» **Given task**:
Starting with the line with "Task: Open the" and going on through the end of the records, copy those lines again with "dropped" switched to "looted" and everything else unchanged. Leave the pictures out of your copy.

» **Records for the task**:
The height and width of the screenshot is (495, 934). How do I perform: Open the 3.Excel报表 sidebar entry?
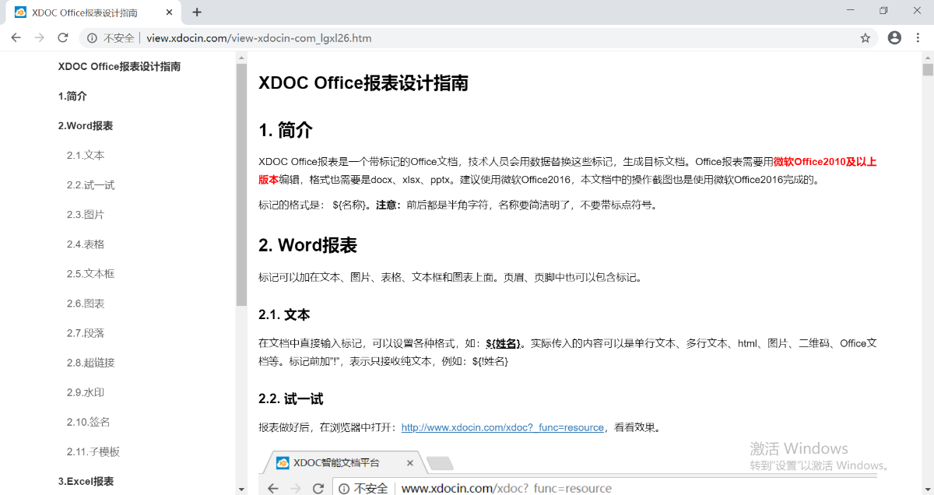(87, 481)
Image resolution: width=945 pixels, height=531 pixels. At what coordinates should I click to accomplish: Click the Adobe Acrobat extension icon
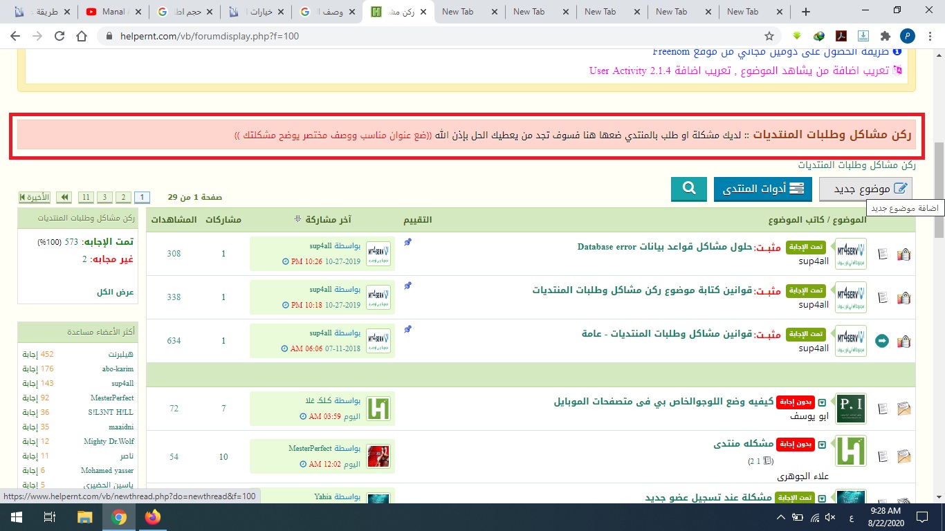pyautogui.click(x=841, y=36)
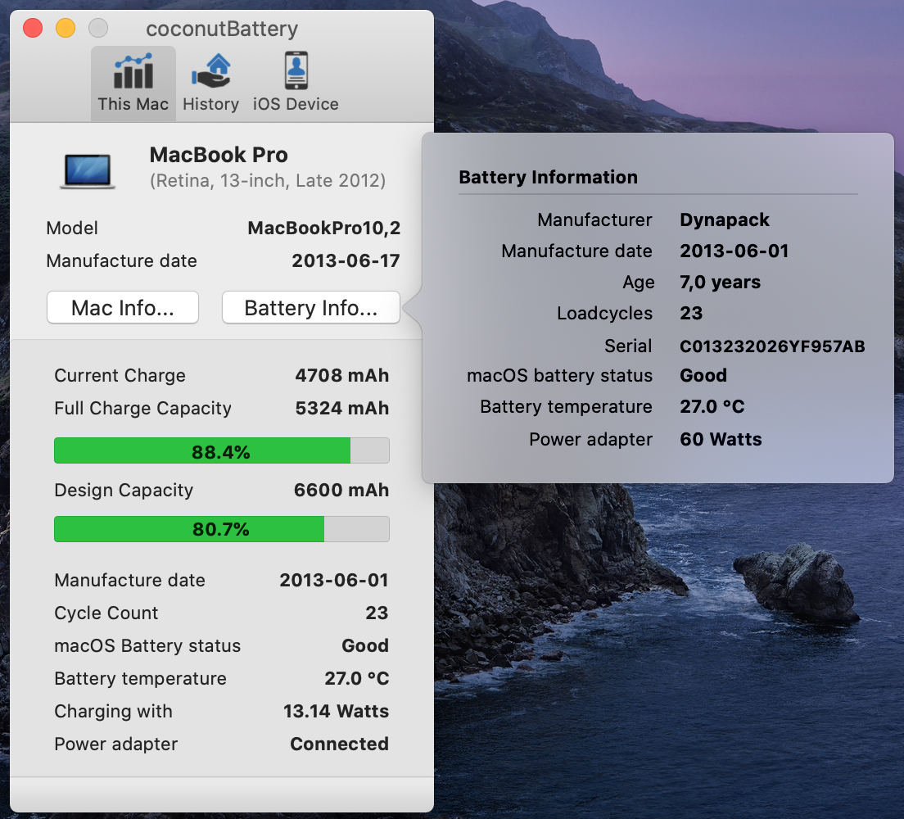Screen dimensions: 904x819
Task: Click the 6600 mAh design capacity value
Action: tap(341, 490)
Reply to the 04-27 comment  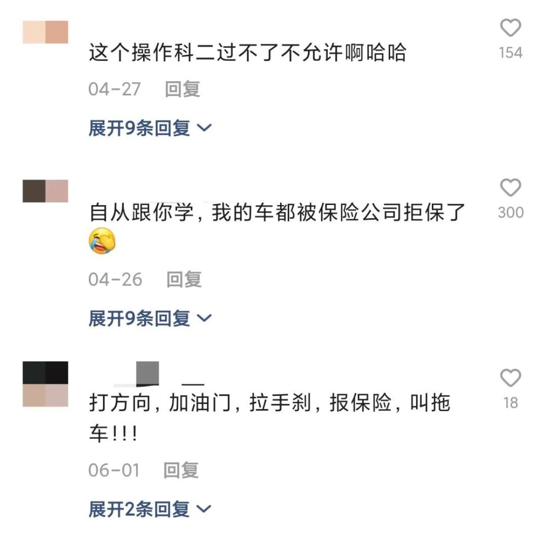click(182, 89)
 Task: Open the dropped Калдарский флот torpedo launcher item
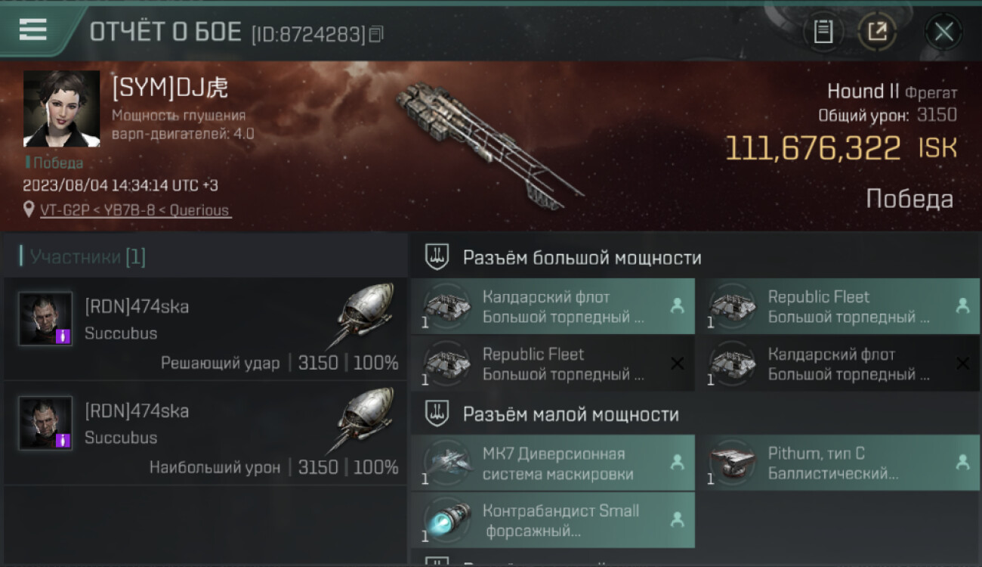[553, 306]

» **Exercise result**:
 Task: Open the looted Калдарский флот torpedo launcher item
[553, 306]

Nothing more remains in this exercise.